As he accumulated gambling debts, Pendergast entered into a complicated insurance kickback scheme with insurance executives and the state insurance commissioner. The fallout from the kickbacks did not directly result in his arrest, but he failed to report the income to the IRS and pay taxes on it. On January 2, 1939, with a grand jury impaneled and U.S. Attorney Maurice Milligan investigating Pendergast machine activities, Pendergast’s bookkeeper, Edward L. Schneider, was found dead of an apparent suicide. Whether Schneider’s cause of death was suicide or murder is indeterminable, but he had already given Milligan enough information.

Learn about Harry S. Truman’s connections to the Pendergast political machine.

Boss Tom was soon to become inmate Tom. On April 7, 1939, Pendergast was indicted for tax evasion, and on May 29, 1939, he went to prison at the U.S. Penitentiary in Leavenworth. He served 12 months of his 15-month sentence and was then released on a five-year parole, on condition that he would not have any involvement in politics for the duration of the parole. By then, though, he was socially ostracized and in no physical condition to make a comeback. He had suffered additional heart attacks since 1936, was mostly immobile, and had severe gastrointestinal issues. Completing his isolation, his wife Carolyn moved out sometime after his return home.
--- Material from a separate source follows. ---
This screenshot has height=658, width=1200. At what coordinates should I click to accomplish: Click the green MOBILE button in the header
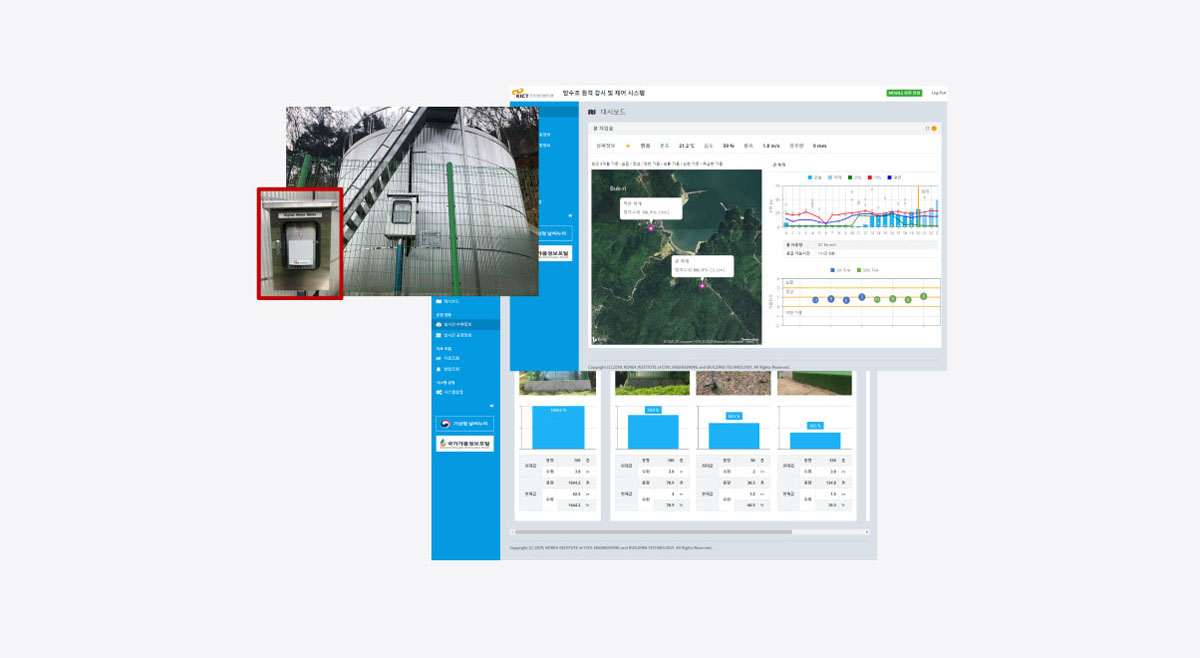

Mugshot of Tom Pendergast, May 1939. Courtesy of the National Archives at College Park.

Tom Pendergast’s legacy, far from a simple story of 20th century American crime, has been remembered and evaluated in multiple ways. The period in which he predominated over city affairs is also remembered as a high point of Kansas City’s cultural vibrancy and national relevance. New institutions were established, including the Nelson-Atkins Museum of Art and University of Kansas City (now University of Missouri-Kansas City). The economy and population boomed in the 1920s, especially in relation to its peers, and thanks to his involvement in construction programs like the Ten-Year Plan, Kansas City and its people seemed to weather the Great Depression better than most other places. Much of the physical infrastructure built with Pendergast concrete (and taxpayer’s money) still stands today. Thanks to nonexistent local enforcement of Prohibition, Kansas City’s nightlife boomed; a famous style of jazz emerged. There is significant evidence that communities of racial minorities, whose members were important machine constituents, felt more fairly treated by the police and city governments than they did in the years before and immediately after Pendergast’s reign. For decades after Pendergast’s fall and until the revival of recent years, downtown Kansas City hollowed out to a neglected shell with few reminders of its former glory. Population growth stagnated. During those years, some undoubtedly longed for a return of the better aspects of Pendergast’s mixed legacy.

Of course, it must be remembered that even Pendergast’s achievements were fleeting. The illusion of miraculous city budgeting and governance, for example, shattered after it was revealed that embezzlement and freewheeling spending (which city manager Henry McElroy had quaintly brushed off as “country bookkeeping”) had resulted in more than $19 million in unreported debt. For most of his life, Pendergast’s wager that the public would tolerate corruption in exchange for other benefits had paid off—far better than he might have imagined in 1894 when he came to Kansas City to operate a saloon with his brother. But in the late 1930s, with his health failing and his gambling addiction mounting, the whole edifice crumbled. He died of heart failure on January 26, 1945, at the age of 72.